• What the task requires
Data follows below. Repeat exactly the lines between the line holding "The height and" and the line holding "The width and height of the screenshot is (1107, 1092).", inclusive, and nothing more; drop pictures.

• Dataset excerpts
━━━━━━━━━━━━━━━━━━━━
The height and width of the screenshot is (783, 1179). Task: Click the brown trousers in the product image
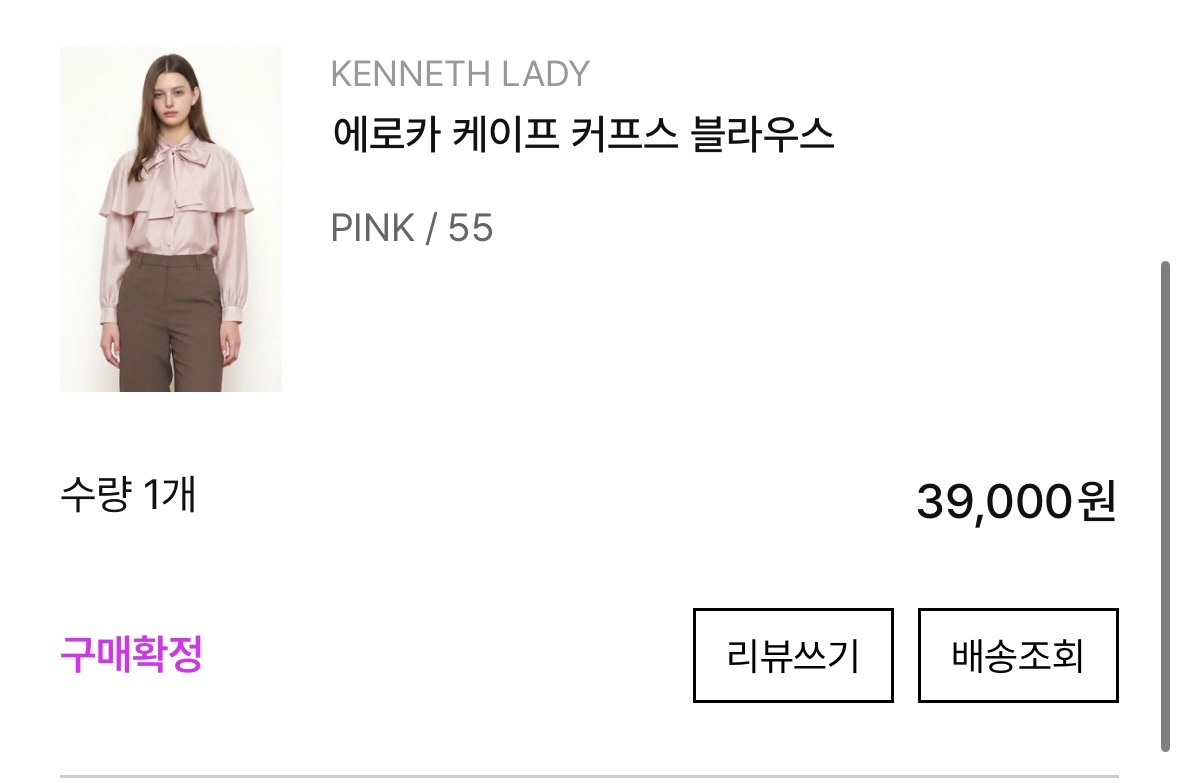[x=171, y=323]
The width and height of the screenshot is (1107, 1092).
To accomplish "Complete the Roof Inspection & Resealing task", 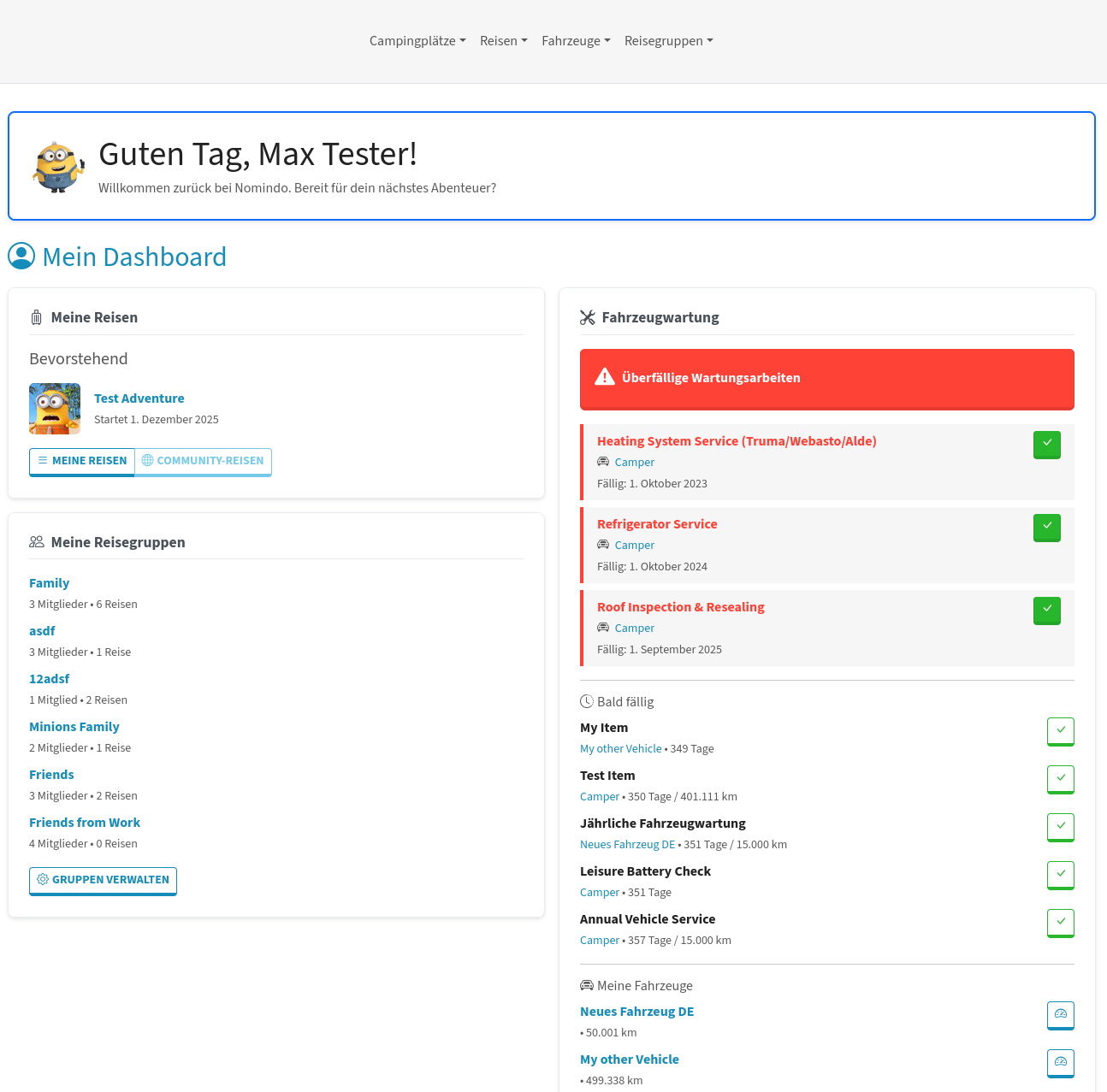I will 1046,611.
━━━━━━━━━━━━━━━━━━━━
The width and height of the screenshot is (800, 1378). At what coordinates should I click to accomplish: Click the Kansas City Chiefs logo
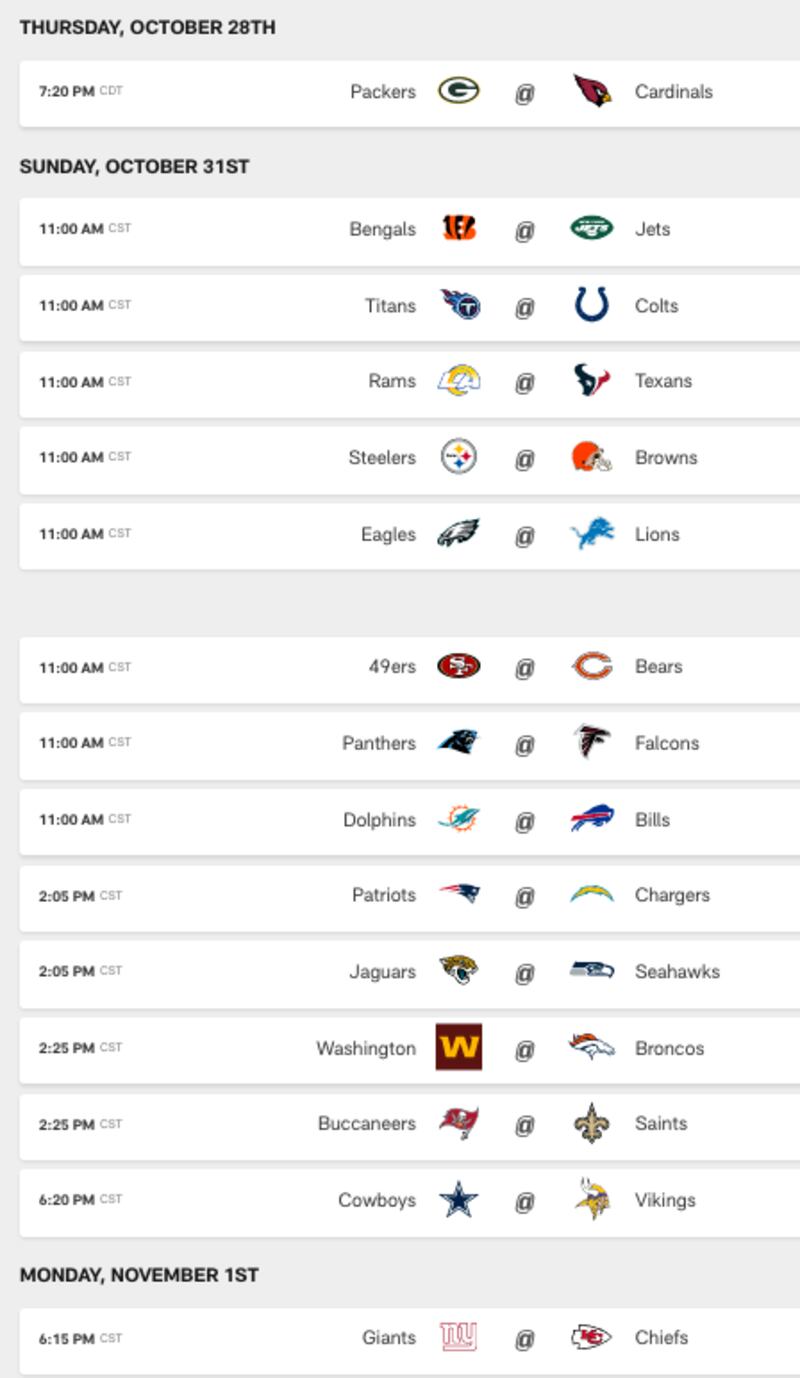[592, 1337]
━━━━━━━━━━━━━━━━━━━━
• Solution for this exercise
The height and width of the screenshot is (783, 1179). Task: Click the brown trousers in the product image
[x=171, y=323]
The width and height of the screenshot is (1107, 1092).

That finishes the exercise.